Eagles Fans Should See the Injury Bug As Opportunity, Not Calamity

Lou DiPietroAnalyst IAugust 10, 2009

GLENDALE, AZ - JANUARY 18:  Tight end Brent Celek #87 of the Philadelphia Eagles catches a six-yard touchdown in the third quarter during the NFC championship game against the Arizona Cardinals on January 18, 2009 at University of Phoenix Stadium in Glendale, Arizona.  (Photo by Jed Jacobsohn/Getty Images)

Last week, I told Eagles fans not to panic just because Stewart Bradley tore his ACL and was lost for the year.

And even though it seems as if a rash of injuries has befallen the Eagles since then, it’s still not time to panic. Instead, look at it as an opportunity for some new faces to shine.

At tight end, the loss of Cornelius Ingram to a torn ACL hurts. Having seen him at Florida, I can tell you that he would’ve been a great weapon for Donovan McNabb.

So now, behind Brent Celek, what you might see is an injured, ineffective veteran (Matt Schobel), a second-year man coming off a major injury (Rob Myers) and a rookie trying to convert from defensive end (Eugene Bright).

You know what I see? I see a position that’s okay.

For one, Celek has emerged and is a top 15 tight end,which may not seem like much at a position where most teams are lucky to have a capable starter, but he’s an important weapon. And besides, no one knew who HE was when he was second on the depth chart behind LJ Smith.

Behind that, yes, Schobel is hurt, but he’s a former NFL starter, a good blocker and a veteran who knows how to get the job done. And sure, Bright and Myers may be raw and untested, but having to be the second on the depth chart for the first preseason game will give them more of a chance to develop than any training camp drill ever would.

They also have Leonard Weaver, a fullback, who has volunteered to take reps at tight end since the Eagles don’t use a fullback much anyway. So at tight end, the Eagles are fine.

Defensive end Trent Cole’s sprained shoulder won’t kill the Eagles, either. He’s entrenched as the starter on the right side anyway, so as long as he can work himself into game shape by Sept. 13, he’ll be fine.

What his absence will do, however, is let Chris Clemons, Juqua Parker, Bryan Smith and Darren Howard show why they belong on the team. I say those four because somehow, Victor Abiamiri is listed at the top of the official depth chart at LDE.

But all of them will see significant action in the Eagles’ defensive line rotation, so the more reps they can get now the better.

And no, Eagles fans, even Kevin Kolb’s sprained knee won’t be a death knell.

Okay, so yes, it’s humorous that the Eagles had to sign Matt Nagy—who had been working as a coaching intern—to a contract to have three QBs heading into Thursday night.

But last I checked, teams only play one QB at a time—well, most teams, anyway—and the Birds’ top signal caller is still Donovan McNabb.
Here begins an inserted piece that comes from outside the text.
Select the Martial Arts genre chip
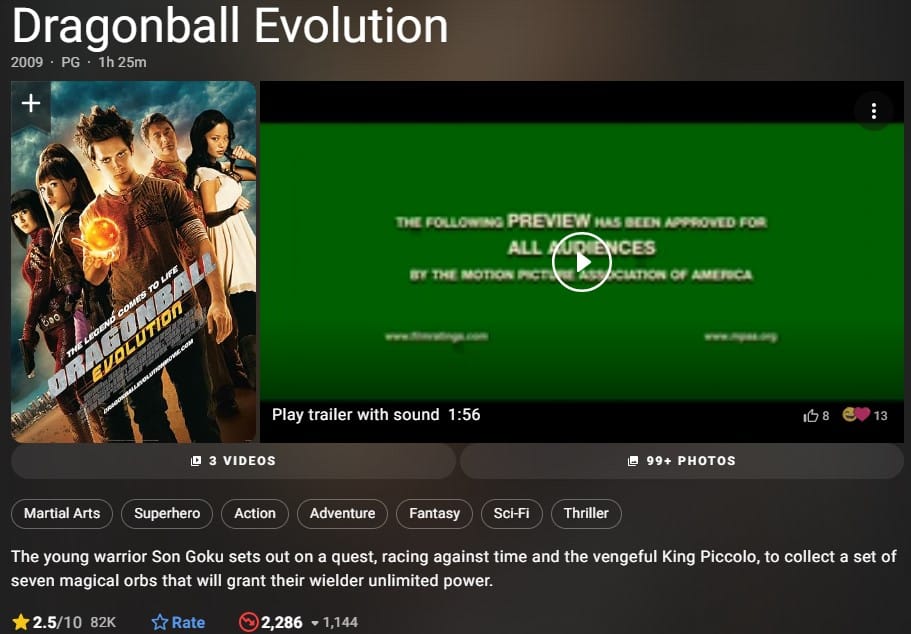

Not only that, but the de facto second stringer, A.J. Feeley, is a tenured Eagles veteran who, if you want to get technical, once quarterbacked the Birds to the playoffs.

And if you didn’t do your homework, you wouldn’t know that Nagy isn’t just an intern—he’s a former Arena League QB that was a third-team All-American at the University of Delaware. Not exactly the ball boy getting thrown out there.

Yes, it hurts Kolb’s development—man, that was hard to write with a straight face—but with McNabb and Feeley on the team, he’ll have plenty of time to catch up.

So again, the Eagles will be fine. At all three positions, and at receiver (where DeSean Jackson tweaked his knee but returned to practice within a day) and on the right side of the offensive line—where Shawn Andrews has been MIA due to a pulled back muscle—because of the versatility of Stacy Andrews and the experience of Nick Cole and Max-Jean Gilles.

Remember folks, it’s still the preseason. Exhibition games haven’t even begun yet.

At least wait for someone else to tear their ACL on Thursday before you panic.